Last week, we had occasion to drive down through the Gorge, where the highway wends its way downhill alongside the Rio Grande. These are old tribal lands, too, their indigenous inhabitants long since displaced. After all, modernity calls: Indeed, the last near half-year the highway has been subject to virtually daily roadblocks while state road crews reroute a gas pipeline.
It’s made for less than pleasant travel, of course, but it’s meant that the wildlife population in the Gorge has decreased significantly, too. There haven’t been many bighorn or other animals for years now, but the wild birds are far scarcer this year than usual.
That’s not all that’s scarce.
After what has been, as far as anyone remembers, a winter of record warmth and drought, the water level is also perilously low. Those unfamiliar with the Gorge’s own distinct patterns wouldn’t know it at a glance, but a stop along the edge of the highway to look over the rapids — or, rather, what at this time of year should be rapids — confirms that far too little water for the season now flows through this great artery of our bit of earth.
The image above is an old one, from perhaps a dozen or so years ago. Then, the winter snows still came if not precisely thick and fast, and least at their usual steady pace and volume. Far more recently than that, it was customary to have our first snow by mid-October, real weather from November through April, and the occasional flurry into May (and once, memorably, in mid-June). And it wasn’t just that it snowed relatively routinely; that might mean anything from a dozen flurries to a full-blown blizzard. No, winter used to mean a fair number of real snowstorms throughout the season, the kind that result in a foot (or two, or three) of snow that sticks around for a while.
Last week, the water line was lower than it should have been. Perhaps more obviously, the waters were not their usual furious spring cascade, with only small turbulences here and there to punctuate long stretches so still as to proffer up a near-perfect reflection.
What does the snow (or lack thereof) of the winter just ended have to do with the forward-looking ways of spring?
Here, everything.
What the photo shows is a healthy habitat, one with sufficient water for the spring and summer months to support the local wildlife, and also to be diverted along the way for the irrigation of crops. But water at that level doesn’t just appear by magic: It’s the melt, the run-off from the winter’s snowpack. In very literal terms, the amount of snow a winter delivers determines the health and balance of our small world here for the rest of the year.

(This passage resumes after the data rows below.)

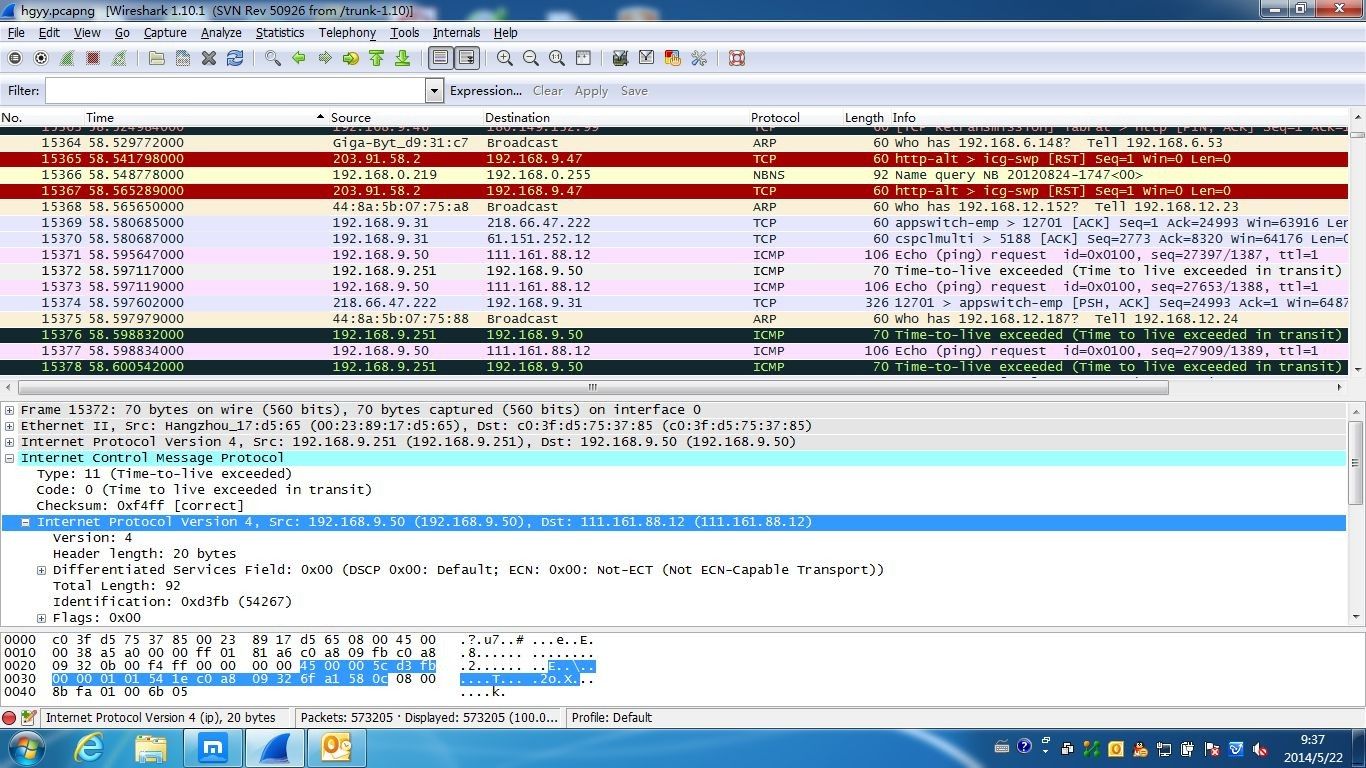Open the preferences wrench icon
This screenshot has height=768, width=1366.
point(699,59)
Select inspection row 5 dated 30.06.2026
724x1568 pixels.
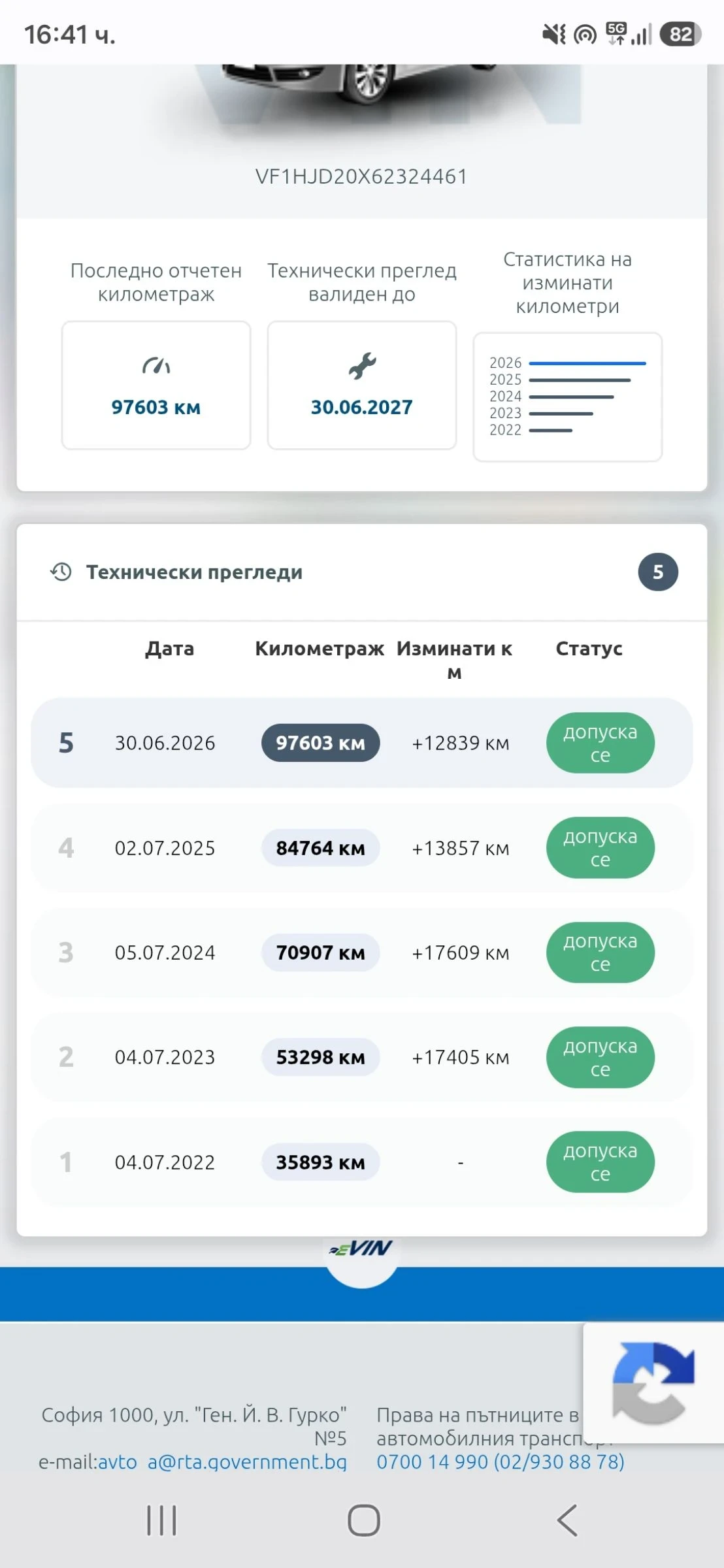(361, 743)
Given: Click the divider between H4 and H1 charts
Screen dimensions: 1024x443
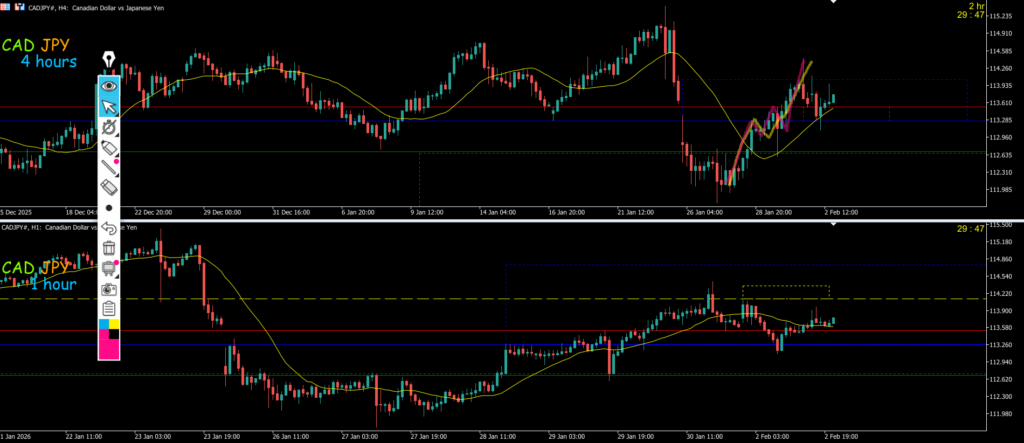Looking at the screenshot, I should click(x=512, y=220).
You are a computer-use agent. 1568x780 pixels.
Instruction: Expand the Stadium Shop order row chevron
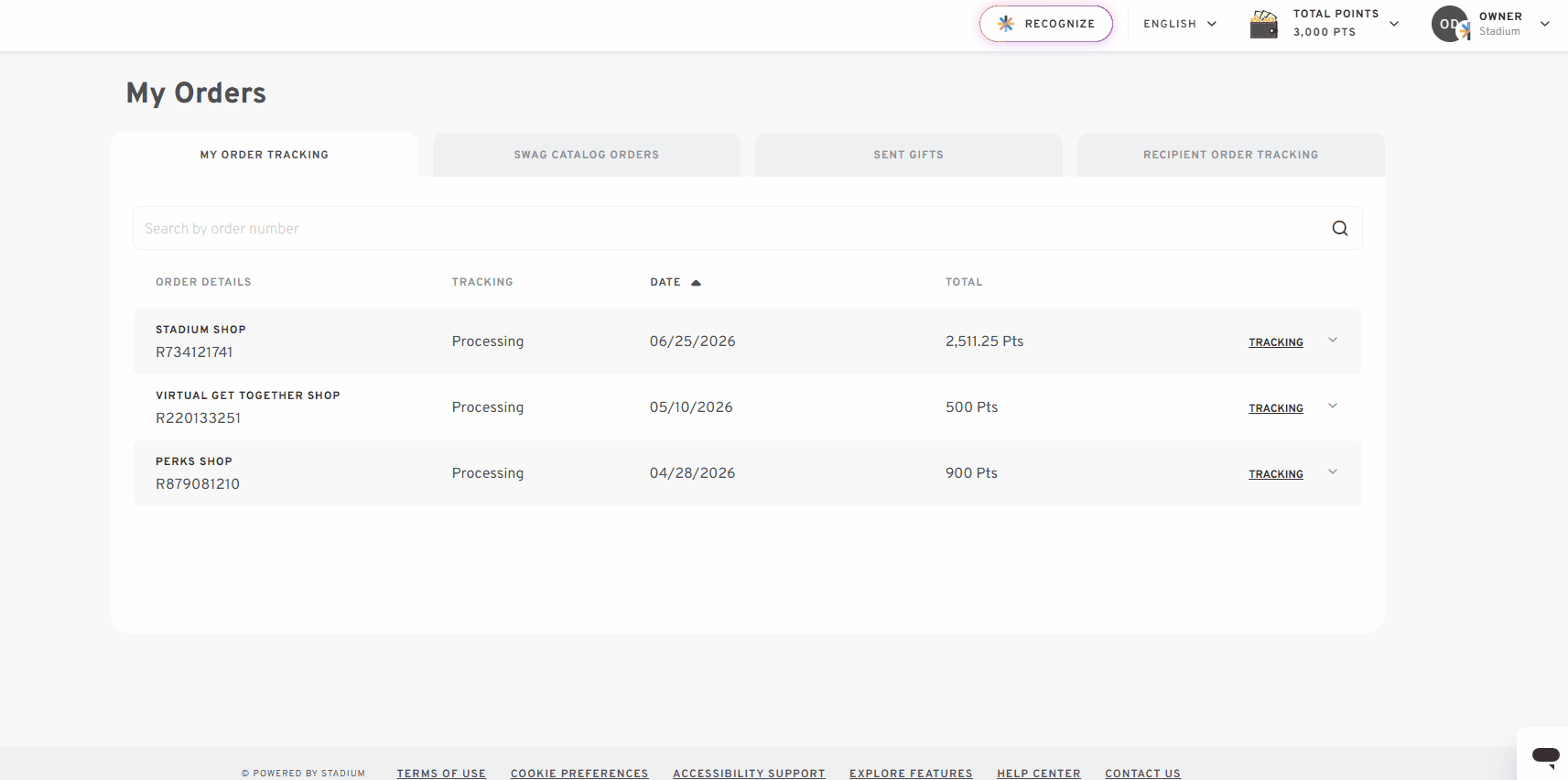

Our snowpack is down between sixty-six and sixty-seven percent, at last report.
That makes this one of the most drought-stricken regions of a state already dangerously dry everywhere.
It also means that we will be in for a difficult year. Absent heavy late snows and early monsoons, water will be hard come by, and soon. Even if the rains should come early, it will hope only slightly: The rainy season here is one of harsh and punishing extremes, more likely to batter the earth and run off in a flash flood than to soak into a thirsty soil. the great benefit of the winter snows is that the spring runoff allows for preparing the ground in advance, so that it is equipped to receive the rains, to nurture the seeds rather than wash them away.
This year’s crops may be substantially limited in size and volume and variety.
And so we must adjust, adapt, approach our thinking and planning anew. That will mean more work. it will mean trial and error, and failure, too. It will require us to become like the waters, themselves: often slow, always insistent, with a steady will and a strong heart.